Il secoua la tête, chassant ces pensées malsaines. Il ne voulait pas inquiéter Padmé davantage. Il se contenta de penser à elle, car c’était la chose qui le rendait le plus heureux du monde. Il arriva finalement devant ses appartements et, en ouvrant la porte, une vague de déception le traversa. Elle n’était pas là. Il prit la résolution de l’attendre sagement sur le canapé, lorsque C-3PO débarqua :
— Bien le bonjour, Maître Anakin ! La sénatrice m’a chargé de vous prévenir qu’elle a été retenue plus longtemps que prévu ! Mais ne vous inquiétez pas, elle ne tardera pas à revenir.
Toujours aussi optimiste, ce droïde. Anakin sourit et le remercia.
— Auriez-vous besoin de quelque chose ?
— Non, merci, ça va aller.
Sur ces paroles, le droïde doré s’en alla, proclamant qu’il se sentait totalement inutile. Anakin sourit malgré lui. Sans le vouloir, le robot lui avait remonté le moral, ce qui démentait ses paroles prononcées quelques instants plus tôt.

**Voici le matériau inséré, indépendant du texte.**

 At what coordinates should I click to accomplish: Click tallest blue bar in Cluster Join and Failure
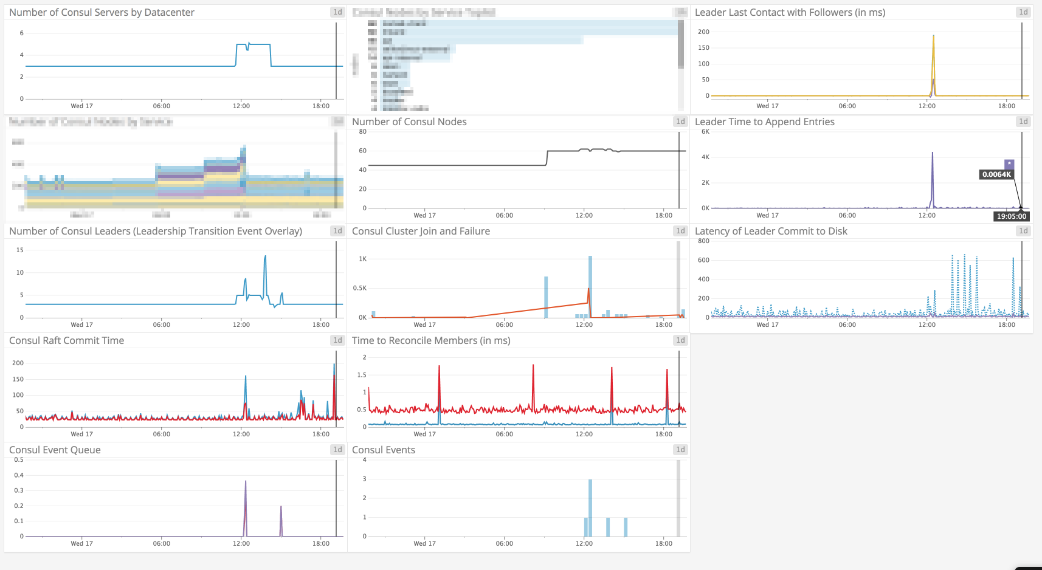coord(590,287)
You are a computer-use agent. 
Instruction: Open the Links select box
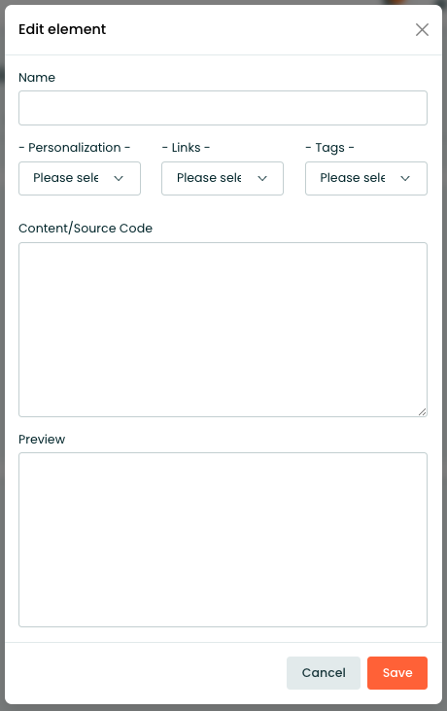coord(223,178)
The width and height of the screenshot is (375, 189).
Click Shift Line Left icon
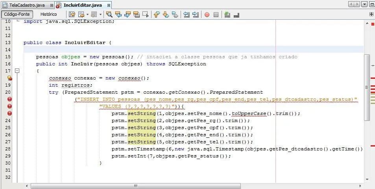186,15
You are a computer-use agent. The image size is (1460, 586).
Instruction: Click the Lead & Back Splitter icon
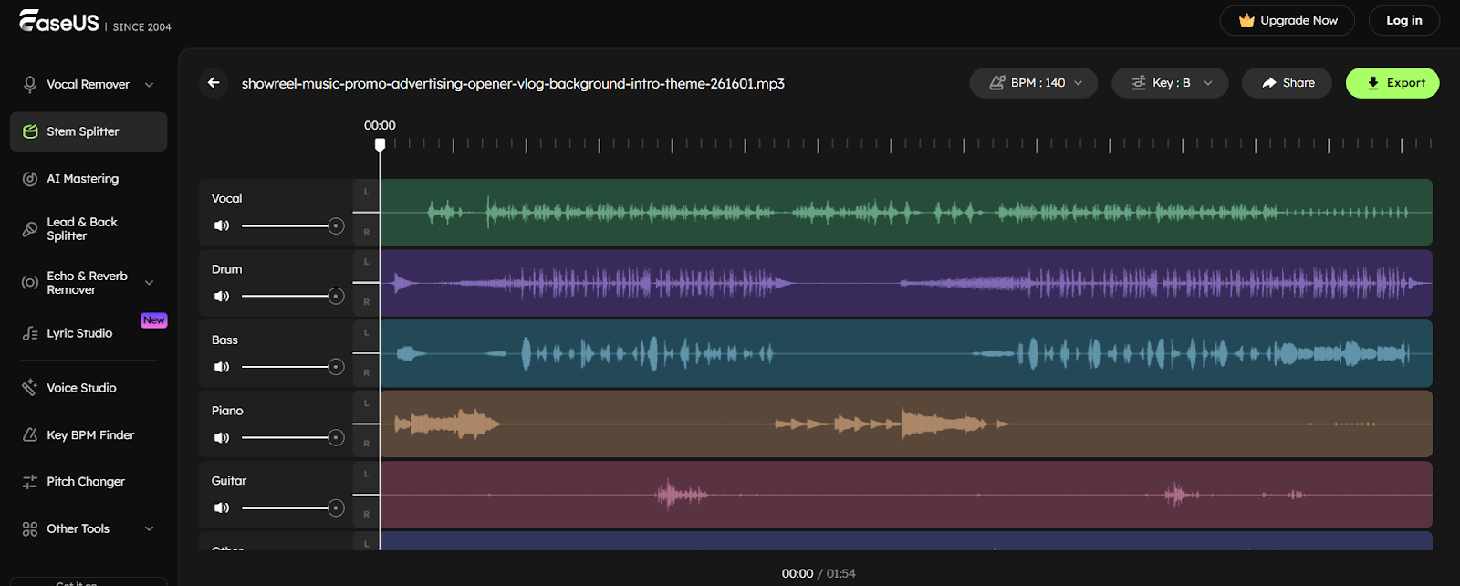(30, 229)
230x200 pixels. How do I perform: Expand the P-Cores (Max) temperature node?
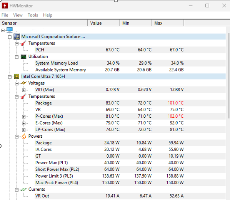23,117
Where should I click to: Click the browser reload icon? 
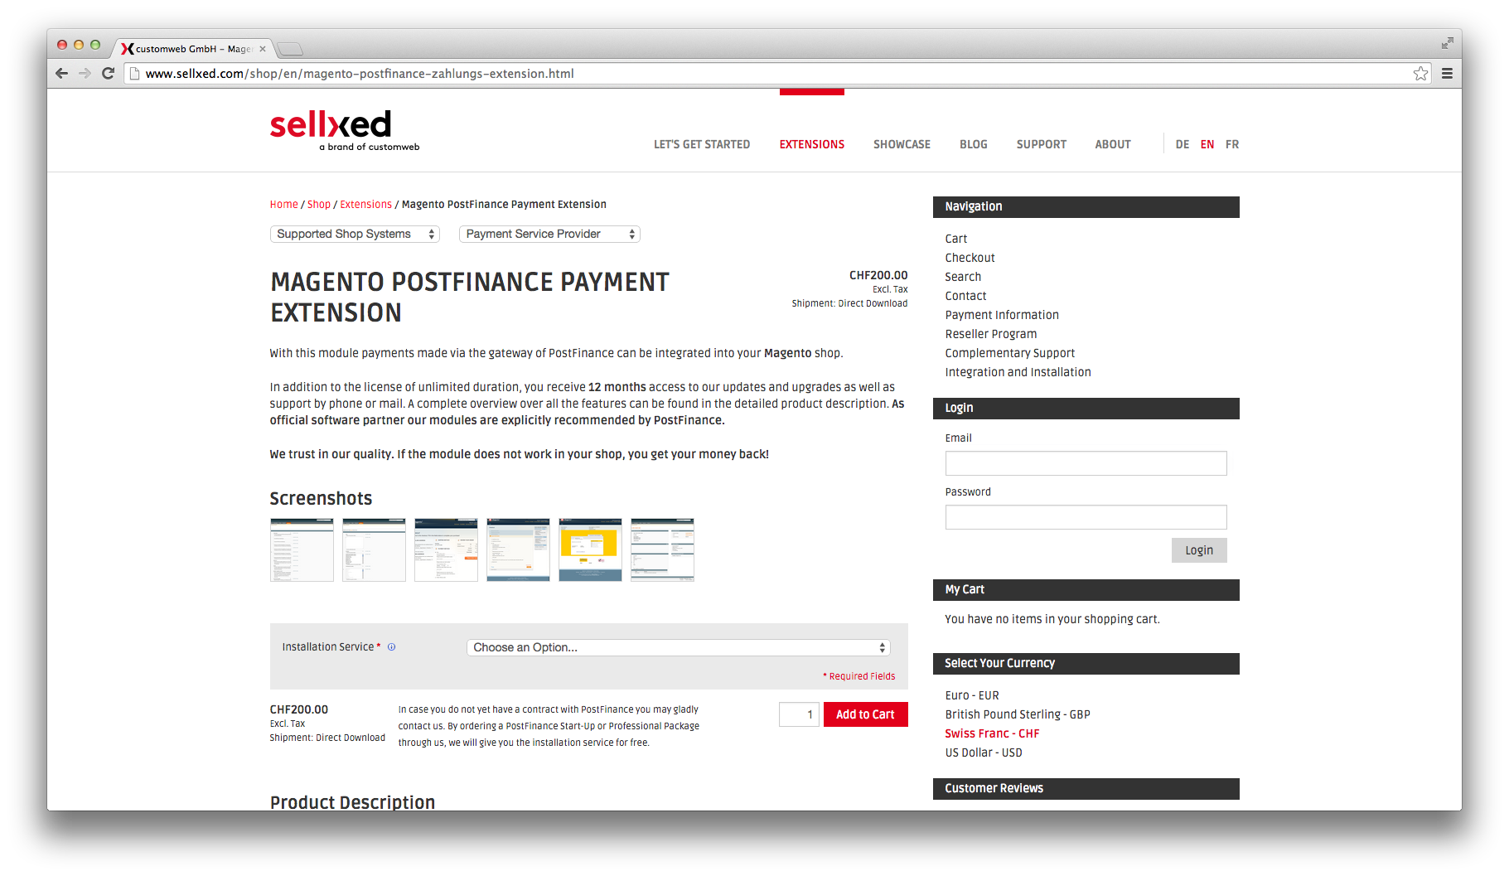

Il fut tiré de ses réflexions par Padmé qui rentra tout sourire, ce qui fit rayonner de bonheur le jeune homme. Il lui sourit en retour et la salua.
[… ]
PDV de Sola
Encore une journée avait débuté. Il était à présent 18 heures, et j’étais sur la piste de danse. Soudain, une détonation retentit pas loin de nous. Je continue néanmoins de danser, mais une seconde détonation retentit, plus proche cette fois. Cette fois, tous les esclaves arrêtent de danser, et je me retourne vers l’endroit d’où provient le bruit. Puis une troisième détonation éclate, détruisant les murs devant nous. Tout le monde panique et se met à courir, sauf moi. Je sais que la voie de la liberté s’ouvre à moi, mais j’ai trop peur pour m’aventurer trop près de la détonation. Je me cache alors derrière un débris assez gros et j’attends. Mais une énième explosion surgit à côté de moi, et je perds connaissance.